*** Record excerpts ***

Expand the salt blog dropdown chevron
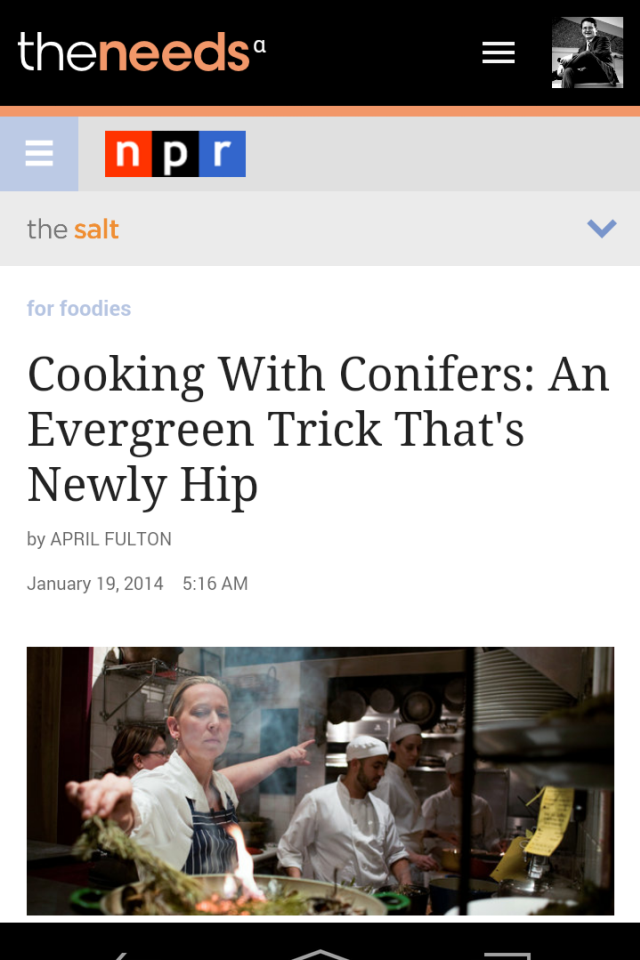 pos(601,228)
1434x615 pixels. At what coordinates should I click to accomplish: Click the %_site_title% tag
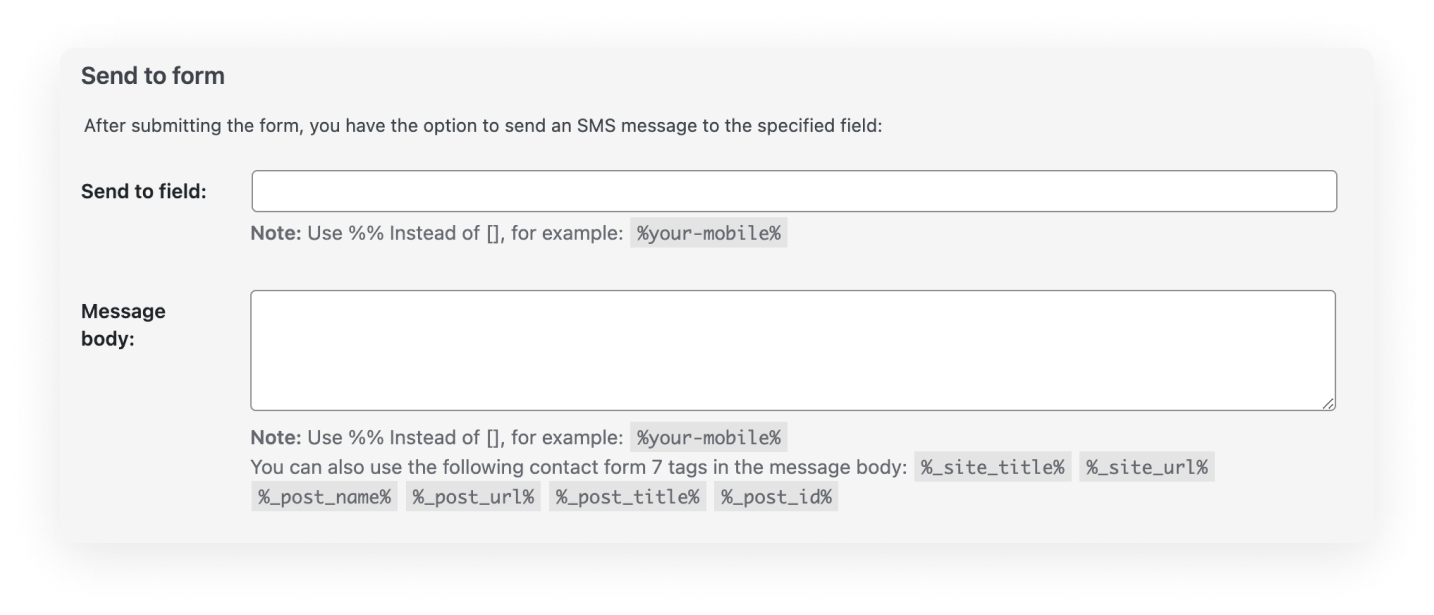pyautogui.click(x=993, y=468)
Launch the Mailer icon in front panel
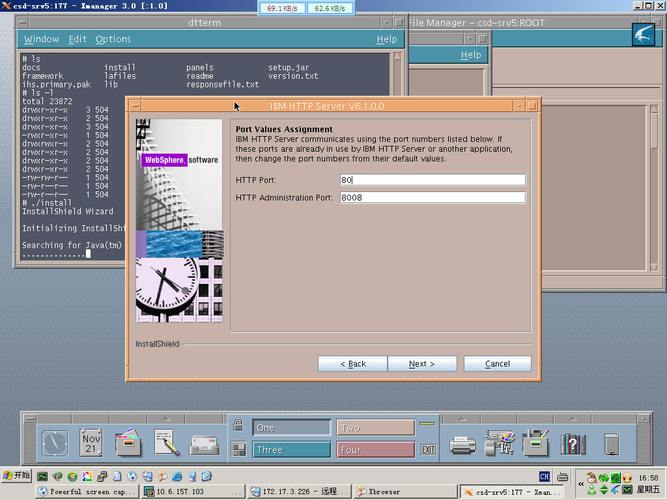 pos(204,441)
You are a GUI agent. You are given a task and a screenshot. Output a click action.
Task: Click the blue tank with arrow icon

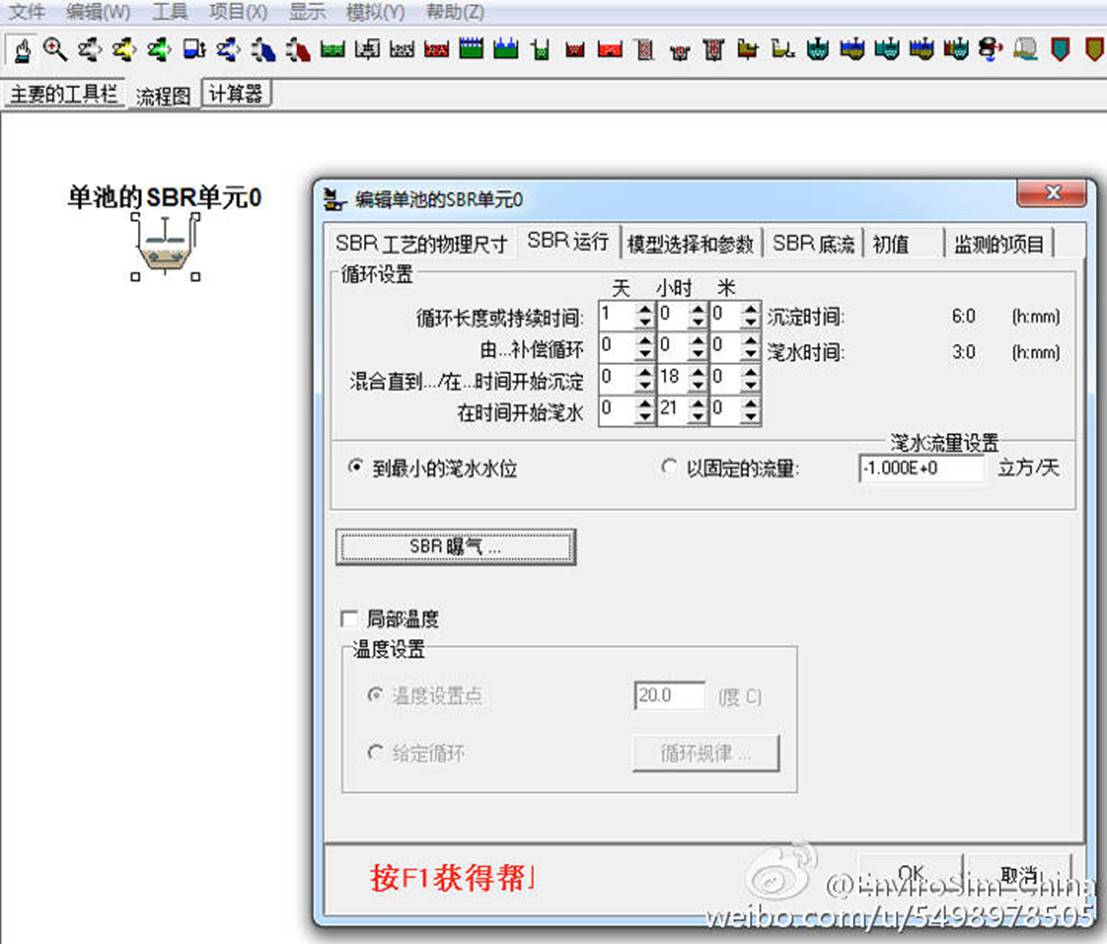(x=194, y=49)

*** End of Record excerpts ***

The required result is the entries above, printed exactly from the first line through the line with "You are a GUI", pictures excluded.

#### [Task solution]
Expand the salt blog dropdown chevron
 pos(601,228)
1434x615 pixels. At what coordinates should I click to accomplish: Click the %_site_title% tag
pyautogui.click(x=993, y=468)
Launch the Mailer icon in front panel
 pos(204,441)
You are a GUI agent. You are given a task and a screenshot. Output a click action.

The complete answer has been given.